The initial stages of diseases affect the external surfaces of the tooth i.e. Enamel and from there to dentin. If the progress of the infection is not controlled then finally the infection reaches the pulp. It is at this time when the infection becomes completely symptomatic with complaints of severe pain . sensitivity and some times swelling.

Grossman classified the diseases of pulp into various categories, depending on the type of pathology, namely –

Pulpitis

Pulp Degeneration

Pulp Necrosis

Classification of Pulipitis

Pulpitis as the name indicates is the infection of  dental pulp.

Inflammation of the pulp. This may occur due to caries, or trauma or due to multiple restorations, where recurrent caries can occur. The principal symptom of Pulpitis is pain. The pulpitis begins as a reversible condition initially, which later progresses to become irreversible if not treated by a simple filling. The pulp becomes necrotic, and leads to infection around the apex of the root in the later stages.

(A) Reversible Pulpitis

– Symptomatic (Acute)
– Asymptomatic (Chronic)

Irreversible Pulpitis

i. Acute

– Abnormally responsive to cold
– Abnormally responsive to heat

ii.
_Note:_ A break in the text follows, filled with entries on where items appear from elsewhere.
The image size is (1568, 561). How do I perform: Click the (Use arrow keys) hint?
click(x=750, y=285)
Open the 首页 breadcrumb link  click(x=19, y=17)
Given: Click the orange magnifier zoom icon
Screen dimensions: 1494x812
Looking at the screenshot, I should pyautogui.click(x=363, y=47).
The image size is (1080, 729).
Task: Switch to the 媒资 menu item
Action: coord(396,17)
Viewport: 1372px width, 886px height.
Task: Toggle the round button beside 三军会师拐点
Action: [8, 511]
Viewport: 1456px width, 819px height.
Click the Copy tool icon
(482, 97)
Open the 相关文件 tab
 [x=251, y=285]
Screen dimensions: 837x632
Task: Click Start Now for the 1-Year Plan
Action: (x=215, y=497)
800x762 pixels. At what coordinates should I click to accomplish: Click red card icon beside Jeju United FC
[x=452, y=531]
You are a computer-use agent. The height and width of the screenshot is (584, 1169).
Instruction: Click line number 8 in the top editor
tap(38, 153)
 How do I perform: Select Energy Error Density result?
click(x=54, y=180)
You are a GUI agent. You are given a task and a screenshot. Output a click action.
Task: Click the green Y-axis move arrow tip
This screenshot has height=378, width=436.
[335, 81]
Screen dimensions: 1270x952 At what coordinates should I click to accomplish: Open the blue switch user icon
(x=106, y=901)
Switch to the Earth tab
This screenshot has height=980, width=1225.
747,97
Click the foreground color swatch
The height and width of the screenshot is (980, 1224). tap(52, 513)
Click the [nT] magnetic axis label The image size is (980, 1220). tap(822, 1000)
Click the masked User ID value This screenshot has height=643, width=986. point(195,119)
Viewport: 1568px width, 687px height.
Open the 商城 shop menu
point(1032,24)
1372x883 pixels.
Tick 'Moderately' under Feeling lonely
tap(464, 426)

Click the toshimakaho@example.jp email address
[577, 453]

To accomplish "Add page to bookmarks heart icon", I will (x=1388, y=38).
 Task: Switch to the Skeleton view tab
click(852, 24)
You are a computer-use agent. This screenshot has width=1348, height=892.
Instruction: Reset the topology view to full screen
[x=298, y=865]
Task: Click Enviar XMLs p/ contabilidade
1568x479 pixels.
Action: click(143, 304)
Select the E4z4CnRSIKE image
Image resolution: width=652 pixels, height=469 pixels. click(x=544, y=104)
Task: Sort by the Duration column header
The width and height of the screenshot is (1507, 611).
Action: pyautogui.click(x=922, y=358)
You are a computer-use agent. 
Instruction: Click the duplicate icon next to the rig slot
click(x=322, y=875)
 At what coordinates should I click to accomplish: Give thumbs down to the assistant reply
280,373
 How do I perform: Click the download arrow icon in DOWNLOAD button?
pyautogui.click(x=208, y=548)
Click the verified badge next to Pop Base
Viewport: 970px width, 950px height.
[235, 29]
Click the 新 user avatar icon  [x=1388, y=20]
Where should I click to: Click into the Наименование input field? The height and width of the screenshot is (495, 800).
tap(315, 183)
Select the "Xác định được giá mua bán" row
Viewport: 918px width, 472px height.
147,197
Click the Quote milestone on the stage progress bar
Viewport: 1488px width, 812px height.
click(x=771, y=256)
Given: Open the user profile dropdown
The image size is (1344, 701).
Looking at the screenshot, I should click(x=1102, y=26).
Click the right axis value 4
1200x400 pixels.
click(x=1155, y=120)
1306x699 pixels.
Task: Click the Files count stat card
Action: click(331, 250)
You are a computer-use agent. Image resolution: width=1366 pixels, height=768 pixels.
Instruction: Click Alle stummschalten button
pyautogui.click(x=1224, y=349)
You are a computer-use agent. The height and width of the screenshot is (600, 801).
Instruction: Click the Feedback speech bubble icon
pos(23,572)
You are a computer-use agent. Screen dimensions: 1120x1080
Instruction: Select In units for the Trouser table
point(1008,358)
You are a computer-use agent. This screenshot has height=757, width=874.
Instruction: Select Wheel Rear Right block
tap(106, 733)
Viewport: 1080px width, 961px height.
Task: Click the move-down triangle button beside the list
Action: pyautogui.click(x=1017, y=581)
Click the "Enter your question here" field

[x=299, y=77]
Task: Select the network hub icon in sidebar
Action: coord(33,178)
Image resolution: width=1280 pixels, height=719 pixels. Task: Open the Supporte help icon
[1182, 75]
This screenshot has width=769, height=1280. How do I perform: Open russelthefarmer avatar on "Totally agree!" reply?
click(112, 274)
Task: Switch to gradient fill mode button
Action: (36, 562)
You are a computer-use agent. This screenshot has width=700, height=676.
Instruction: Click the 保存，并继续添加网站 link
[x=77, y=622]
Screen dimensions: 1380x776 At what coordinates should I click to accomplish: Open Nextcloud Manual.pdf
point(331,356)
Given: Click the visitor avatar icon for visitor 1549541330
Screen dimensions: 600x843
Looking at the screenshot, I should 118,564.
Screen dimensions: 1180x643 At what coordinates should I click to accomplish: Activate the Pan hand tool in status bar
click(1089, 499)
Chronic

– Asymptomatic with pulp exposure
– Hyperplastic pulpitis
– Internal resorption

(B) Depending on direct communication between pulp and oral cavity.

Open Pulpitis (pulpitis aperta)

When the apex is opened

Closed Pulpitis (pulpitis clausa)

When the apex is closed .

Clinically and histologically these are different entity i.e. presence or absence of drainage which in turn determine the degree of pain.

(C) Depending on the direction of the spread of infection

Orthograde : When the infection spreads from coronal to apical portion

Retrograde : When the infection spreads from the blood circulation in the apical portion.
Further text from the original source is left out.